(EXCERPTED RECORDS)
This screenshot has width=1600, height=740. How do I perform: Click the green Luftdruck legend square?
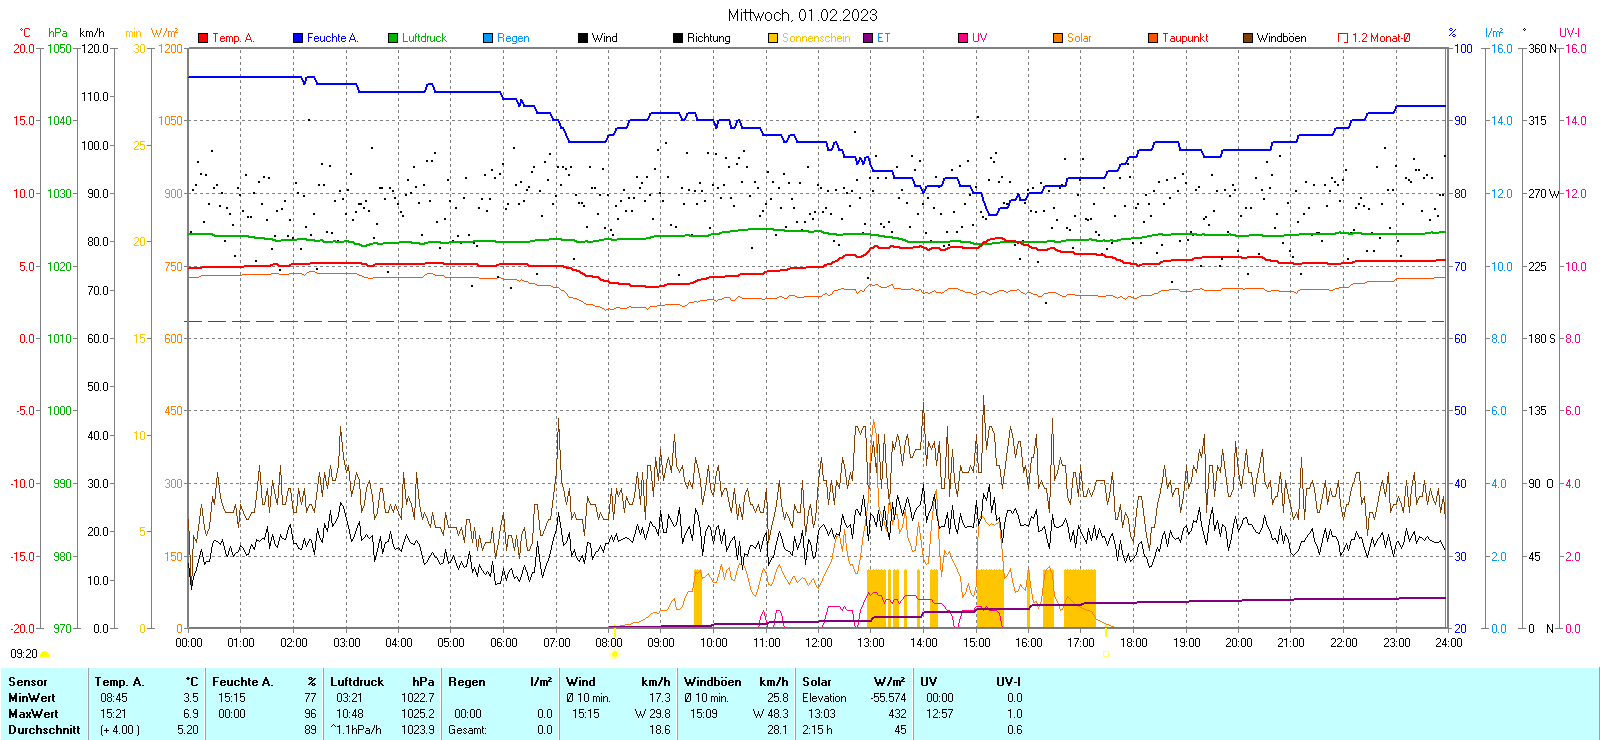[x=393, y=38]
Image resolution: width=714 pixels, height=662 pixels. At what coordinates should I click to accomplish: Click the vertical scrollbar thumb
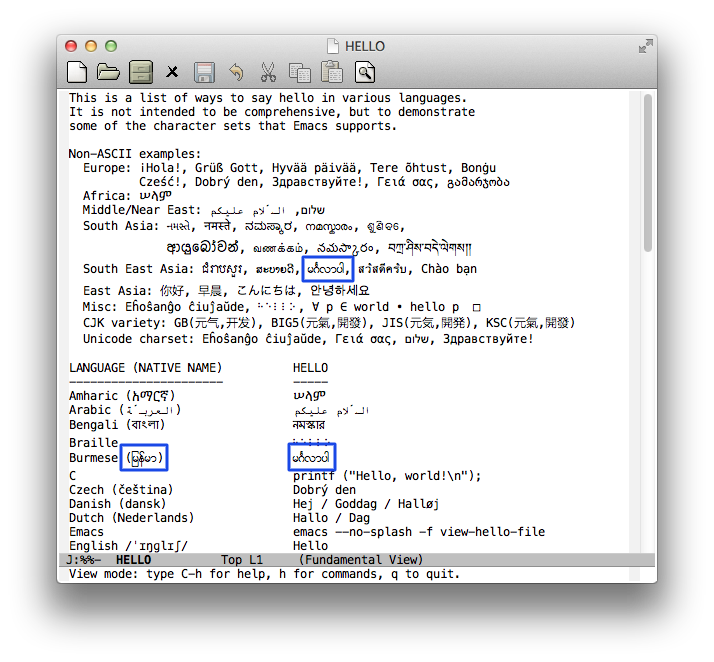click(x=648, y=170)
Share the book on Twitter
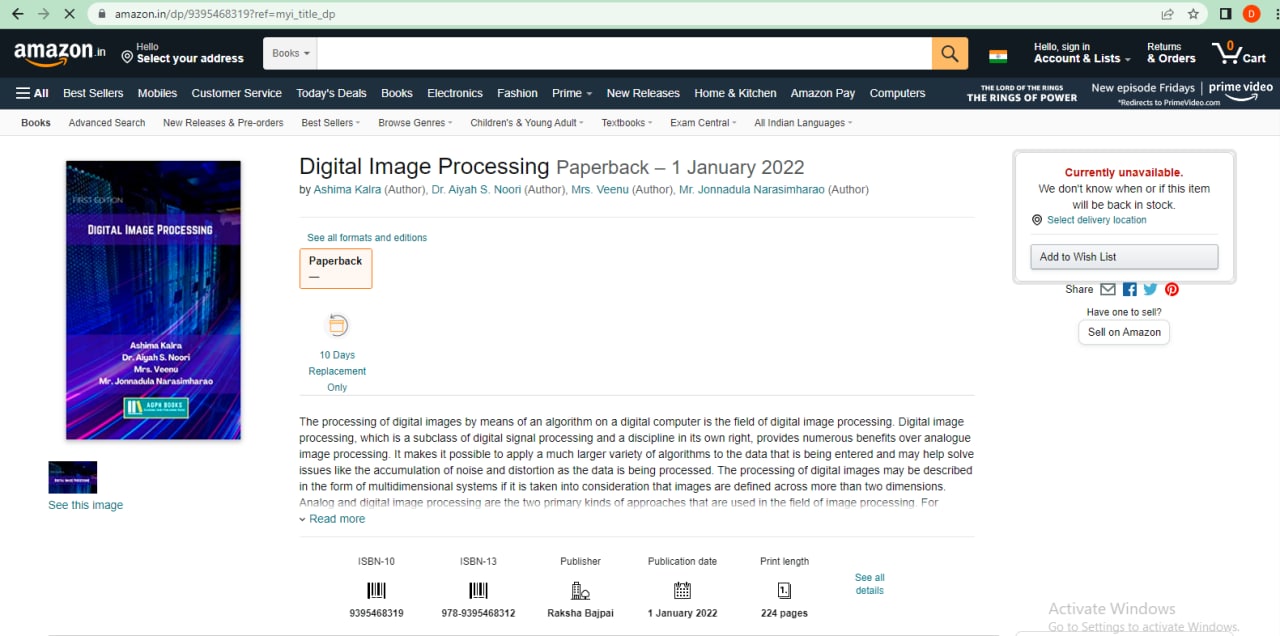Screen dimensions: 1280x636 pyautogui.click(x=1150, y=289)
(End EXCERPTED RECORDS)
* _WHAT YOU SHOULD DO_
Output every entry word for word, but omit the pictures.

* _ANSWER FOR THE TASK_
This screenshot has width=1600, height=740. How do I perform: Click the green Luftdruck legend square?
[x=393, y=38]
Image resolution: width=714 pixels, height=662 pixels. At what coordinates should I click to accomplish: Click the vertical scrollbar thumb
click(x=648, y=170)
Share the book on Twitter
Screen dimensions: 1280x636 pyautogui.click(x=1150, y=289)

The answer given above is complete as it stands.